Last week I had the privilege of going away to Lithuania for three days with a small team to visit a youth centre in the city of Kaunas. The purpose of our trip was to build relationships with the youth centre, to share ideas on the work that we do and to strengthen one another through prayer and teaching. The connections with Lithuania came from a previous trip that some of the team had been on before as part of the Escape and Pray project from the student charity Fusion. (Check it out its amazing: Escape and Pray).

While we were there I was encouraged to talk to the youth workers about the work they do in schools on relationships and sex education, especially since they have the same values of teaching about sex and its place in loving, healthy relationships. One area of work we also spent time discussing was mental health. There is a growing need, not just in the UK but across Europe and the world, to challenge the stigma surrounding Mental Health and support those who are struggling. We spent a lot of time praying with students who were struggling with the pressures of their assignments and exams. There was, however, another trend that I noticed. A lot of the students who came for prayer were putting a lot of pressure on themselves to do the right thing after their studies were over. These worries were not just reserved for the students though, a lot of youth workers we spoke to were sharing similar stories, of wanting to be doing the right thing for God. Worries for their futures, worries for their relationships, and worries that they would make the right decision in what they do in life. That’s a lot of worry! I noticed there was a fear of making the wrong choice or of failure.

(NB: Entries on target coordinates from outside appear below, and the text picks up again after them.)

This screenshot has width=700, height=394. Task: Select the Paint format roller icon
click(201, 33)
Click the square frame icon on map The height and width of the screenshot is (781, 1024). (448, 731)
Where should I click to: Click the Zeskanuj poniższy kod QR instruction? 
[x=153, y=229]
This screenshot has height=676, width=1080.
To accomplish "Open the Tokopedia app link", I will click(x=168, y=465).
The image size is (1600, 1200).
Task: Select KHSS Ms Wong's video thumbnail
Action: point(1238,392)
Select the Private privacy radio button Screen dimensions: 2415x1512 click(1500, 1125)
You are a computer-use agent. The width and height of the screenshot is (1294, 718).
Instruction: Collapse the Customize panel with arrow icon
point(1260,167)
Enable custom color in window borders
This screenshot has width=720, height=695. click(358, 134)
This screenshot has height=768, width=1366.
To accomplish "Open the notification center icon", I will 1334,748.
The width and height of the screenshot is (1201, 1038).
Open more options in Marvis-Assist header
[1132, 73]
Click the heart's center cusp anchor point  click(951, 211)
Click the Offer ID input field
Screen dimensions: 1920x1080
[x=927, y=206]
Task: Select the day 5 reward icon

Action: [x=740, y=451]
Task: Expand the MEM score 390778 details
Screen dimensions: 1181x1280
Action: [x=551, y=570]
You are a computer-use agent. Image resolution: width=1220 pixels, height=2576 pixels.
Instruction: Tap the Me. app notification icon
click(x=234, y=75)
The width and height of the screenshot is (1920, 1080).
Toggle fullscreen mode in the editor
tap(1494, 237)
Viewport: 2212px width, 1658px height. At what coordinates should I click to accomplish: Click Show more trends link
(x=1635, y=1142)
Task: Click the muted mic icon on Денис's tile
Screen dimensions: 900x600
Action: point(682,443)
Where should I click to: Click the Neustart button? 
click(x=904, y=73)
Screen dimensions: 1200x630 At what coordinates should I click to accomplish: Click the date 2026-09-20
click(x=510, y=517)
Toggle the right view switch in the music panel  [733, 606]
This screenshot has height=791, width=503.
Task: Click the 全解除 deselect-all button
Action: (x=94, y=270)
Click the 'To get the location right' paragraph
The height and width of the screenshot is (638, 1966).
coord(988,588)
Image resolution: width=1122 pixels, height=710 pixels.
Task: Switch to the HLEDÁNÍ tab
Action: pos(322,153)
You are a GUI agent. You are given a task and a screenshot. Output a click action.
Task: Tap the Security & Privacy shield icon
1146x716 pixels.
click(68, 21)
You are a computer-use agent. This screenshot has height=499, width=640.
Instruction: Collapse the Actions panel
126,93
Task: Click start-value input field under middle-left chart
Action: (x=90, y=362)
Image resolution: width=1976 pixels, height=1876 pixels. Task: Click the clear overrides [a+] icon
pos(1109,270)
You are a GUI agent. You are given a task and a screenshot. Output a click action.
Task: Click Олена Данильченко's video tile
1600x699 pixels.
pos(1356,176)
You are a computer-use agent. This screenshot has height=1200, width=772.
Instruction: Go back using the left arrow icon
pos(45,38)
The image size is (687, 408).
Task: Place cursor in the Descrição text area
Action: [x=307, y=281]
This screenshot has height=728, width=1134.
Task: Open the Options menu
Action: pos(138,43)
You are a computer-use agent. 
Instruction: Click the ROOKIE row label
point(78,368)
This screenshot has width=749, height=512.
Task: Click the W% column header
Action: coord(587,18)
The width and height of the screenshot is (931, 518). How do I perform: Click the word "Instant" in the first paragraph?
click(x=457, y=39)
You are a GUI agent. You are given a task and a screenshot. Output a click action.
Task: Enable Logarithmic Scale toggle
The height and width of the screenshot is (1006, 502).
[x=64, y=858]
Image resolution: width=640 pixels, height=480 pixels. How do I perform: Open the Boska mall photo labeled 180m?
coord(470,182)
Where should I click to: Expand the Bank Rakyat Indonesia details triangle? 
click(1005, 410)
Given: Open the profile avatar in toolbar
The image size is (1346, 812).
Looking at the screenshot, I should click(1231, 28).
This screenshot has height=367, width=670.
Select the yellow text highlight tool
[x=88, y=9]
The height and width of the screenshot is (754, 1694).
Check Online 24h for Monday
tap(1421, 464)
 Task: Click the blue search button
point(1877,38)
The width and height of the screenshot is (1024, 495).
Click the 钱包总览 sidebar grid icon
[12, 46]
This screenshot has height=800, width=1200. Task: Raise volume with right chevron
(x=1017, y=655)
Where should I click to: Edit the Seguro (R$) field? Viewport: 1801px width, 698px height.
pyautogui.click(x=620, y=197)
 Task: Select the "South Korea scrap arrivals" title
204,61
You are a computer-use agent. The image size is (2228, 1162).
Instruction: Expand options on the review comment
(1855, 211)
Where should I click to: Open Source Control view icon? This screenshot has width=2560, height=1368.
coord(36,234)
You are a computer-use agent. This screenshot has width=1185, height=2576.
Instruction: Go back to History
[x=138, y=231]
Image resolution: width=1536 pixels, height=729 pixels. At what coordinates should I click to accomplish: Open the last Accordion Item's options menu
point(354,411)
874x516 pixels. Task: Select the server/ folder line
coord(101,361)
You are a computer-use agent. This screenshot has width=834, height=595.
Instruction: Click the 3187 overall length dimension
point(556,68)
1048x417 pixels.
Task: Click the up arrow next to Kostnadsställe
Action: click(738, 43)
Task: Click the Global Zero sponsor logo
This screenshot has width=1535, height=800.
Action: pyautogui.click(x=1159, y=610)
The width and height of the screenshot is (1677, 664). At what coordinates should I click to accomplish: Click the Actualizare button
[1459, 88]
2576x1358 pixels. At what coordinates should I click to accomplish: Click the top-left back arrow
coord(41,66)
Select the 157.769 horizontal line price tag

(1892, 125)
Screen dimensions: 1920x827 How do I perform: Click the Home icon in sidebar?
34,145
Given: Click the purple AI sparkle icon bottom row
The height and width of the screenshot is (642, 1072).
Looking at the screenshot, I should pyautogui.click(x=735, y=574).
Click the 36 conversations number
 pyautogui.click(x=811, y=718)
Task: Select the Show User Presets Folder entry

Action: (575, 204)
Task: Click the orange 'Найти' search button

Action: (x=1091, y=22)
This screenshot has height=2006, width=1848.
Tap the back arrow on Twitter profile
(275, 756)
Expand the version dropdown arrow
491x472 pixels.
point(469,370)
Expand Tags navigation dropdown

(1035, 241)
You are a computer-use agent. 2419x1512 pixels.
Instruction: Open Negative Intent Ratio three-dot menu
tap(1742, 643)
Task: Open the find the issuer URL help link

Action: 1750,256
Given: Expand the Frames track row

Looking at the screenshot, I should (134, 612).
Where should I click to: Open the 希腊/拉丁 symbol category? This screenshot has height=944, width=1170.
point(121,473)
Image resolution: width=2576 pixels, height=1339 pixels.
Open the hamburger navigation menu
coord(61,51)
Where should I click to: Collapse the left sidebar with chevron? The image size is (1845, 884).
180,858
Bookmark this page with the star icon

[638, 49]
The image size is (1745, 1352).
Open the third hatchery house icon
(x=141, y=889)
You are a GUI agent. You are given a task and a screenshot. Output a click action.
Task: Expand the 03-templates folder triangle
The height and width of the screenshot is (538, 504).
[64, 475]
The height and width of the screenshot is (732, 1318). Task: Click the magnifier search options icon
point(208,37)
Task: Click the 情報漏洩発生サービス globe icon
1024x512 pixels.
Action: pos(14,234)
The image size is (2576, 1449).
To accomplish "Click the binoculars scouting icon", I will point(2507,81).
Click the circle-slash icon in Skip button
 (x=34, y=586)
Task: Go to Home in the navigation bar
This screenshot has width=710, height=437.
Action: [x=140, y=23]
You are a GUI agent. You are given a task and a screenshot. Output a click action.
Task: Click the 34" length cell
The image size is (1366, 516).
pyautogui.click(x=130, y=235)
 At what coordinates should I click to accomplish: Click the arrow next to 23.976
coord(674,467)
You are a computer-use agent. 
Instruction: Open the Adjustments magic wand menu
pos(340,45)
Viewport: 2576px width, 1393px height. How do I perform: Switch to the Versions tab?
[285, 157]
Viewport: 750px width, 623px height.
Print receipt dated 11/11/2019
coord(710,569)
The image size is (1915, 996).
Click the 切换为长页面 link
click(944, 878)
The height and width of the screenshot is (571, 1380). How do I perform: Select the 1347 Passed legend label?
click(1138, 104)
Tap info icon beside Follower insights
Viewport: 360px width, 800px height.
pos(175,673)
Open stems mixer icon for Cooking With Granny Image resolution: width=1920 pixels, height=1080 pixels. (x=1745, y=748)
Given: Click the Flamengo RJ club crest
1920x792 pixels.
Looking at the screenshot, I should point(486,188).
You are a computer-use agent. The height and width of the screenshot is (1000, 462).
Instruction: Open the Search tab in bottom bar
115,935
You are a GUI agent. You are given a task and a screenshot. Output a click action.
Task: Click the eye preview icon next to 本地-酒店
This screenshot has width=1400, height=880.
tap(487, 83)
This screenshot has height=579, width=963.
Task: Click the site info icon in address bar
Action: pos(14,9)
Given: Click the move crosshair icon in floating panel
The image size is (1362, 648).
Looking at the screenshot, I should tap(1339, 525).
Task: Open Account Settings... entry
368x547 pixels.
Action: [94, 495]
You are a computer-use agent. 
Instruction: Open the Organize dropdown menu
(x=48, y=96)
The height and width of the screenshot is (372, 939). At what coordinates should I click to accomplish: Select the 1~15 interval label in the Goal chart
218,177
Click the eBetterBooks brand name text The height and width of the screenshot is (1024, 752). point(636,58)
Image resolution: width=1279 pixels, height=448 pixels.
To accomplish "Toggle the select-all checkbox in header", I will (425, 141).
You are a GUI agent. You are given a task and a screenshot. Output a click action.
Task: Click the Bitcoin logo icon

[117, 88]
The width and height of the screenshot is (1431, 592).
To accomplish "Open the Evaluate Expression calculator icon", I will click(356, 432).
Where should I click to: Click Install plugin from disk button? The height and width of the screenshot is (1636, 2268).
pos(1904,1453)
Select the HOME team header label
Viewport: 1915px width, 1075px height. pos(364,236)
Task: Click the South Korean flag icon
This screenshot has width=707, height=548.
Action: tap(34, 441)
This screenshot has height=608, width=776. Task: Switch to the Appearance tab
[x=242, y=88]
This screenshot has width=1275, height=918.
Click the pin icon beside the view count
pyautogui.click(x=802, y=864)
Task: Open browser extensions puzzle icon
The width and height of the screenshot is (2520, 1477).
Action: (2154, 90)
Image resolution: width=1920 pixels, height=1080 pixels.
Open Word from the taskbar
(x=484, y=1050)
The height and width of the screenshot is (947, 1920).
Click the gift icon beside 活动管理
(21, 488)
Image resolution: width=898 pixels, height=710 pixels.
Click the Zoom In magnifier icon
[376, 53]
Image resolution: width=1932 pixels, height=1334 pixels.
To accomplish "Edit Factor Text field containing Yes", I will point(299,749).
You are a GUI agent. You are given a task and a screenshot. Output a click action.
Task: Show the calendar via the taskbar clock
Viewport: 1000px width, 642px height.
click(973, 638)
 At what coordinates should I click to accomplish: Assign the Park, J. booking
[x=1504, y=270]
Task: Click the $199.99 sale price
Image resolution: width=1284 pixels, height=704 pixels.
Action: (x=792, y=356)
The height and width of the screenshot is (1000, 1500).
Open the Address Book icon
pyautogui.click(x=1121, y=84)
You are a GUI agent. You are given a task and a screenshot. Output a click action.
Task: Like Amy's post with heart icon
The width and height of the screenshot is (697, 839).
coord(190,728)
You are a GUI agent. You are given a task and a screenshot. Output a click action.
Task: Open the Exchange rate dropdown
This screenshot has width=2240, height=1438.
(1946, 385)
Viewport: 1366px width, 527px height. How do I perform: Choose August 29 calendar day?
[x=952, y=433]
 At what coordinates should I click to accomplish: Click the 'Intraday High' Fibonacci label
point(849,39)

On reflection I wondered, do we have similar worries, and do we inadvertently put the same pressures onto our young people. Sometimes in Christian groups, it's possible to use verses like Jeremiah 29.11, ‘For I know the plans I have for you,” declares the Lord, “plans to prosper you and not to harm you, plans to give you hope and a future’, out of context and in so doing create a gospel of ‘everything is going to be OK, all the time'. Do we communicate that a life of faith involves God having a path directly laid out before us and we just need to pray hard enough so that God will reveal that to us? If this is the case, we can end up living in our own strength, defining our own path, and not relying on Jesus, worried about achieving this standard. Or, if we understand a life of faith as what we do for God rather than what we do with God, we can become legalistic and miss out on a relationship with him by striving for something that we don’t need to. Hopefully this isn’t the case, but it is helpful to be aware of. Rather than spending all our energy pursuing God on knowing every detail of his plan for us, we need to encourage our young people in Christian groups to use time to rest on him, be still, and simply know that he is God. If this is our starting point, then we can experience more of God’s grace; for when we inevitably make mistakes, we know that we can rest on the one who restores us and brings us life in abundance.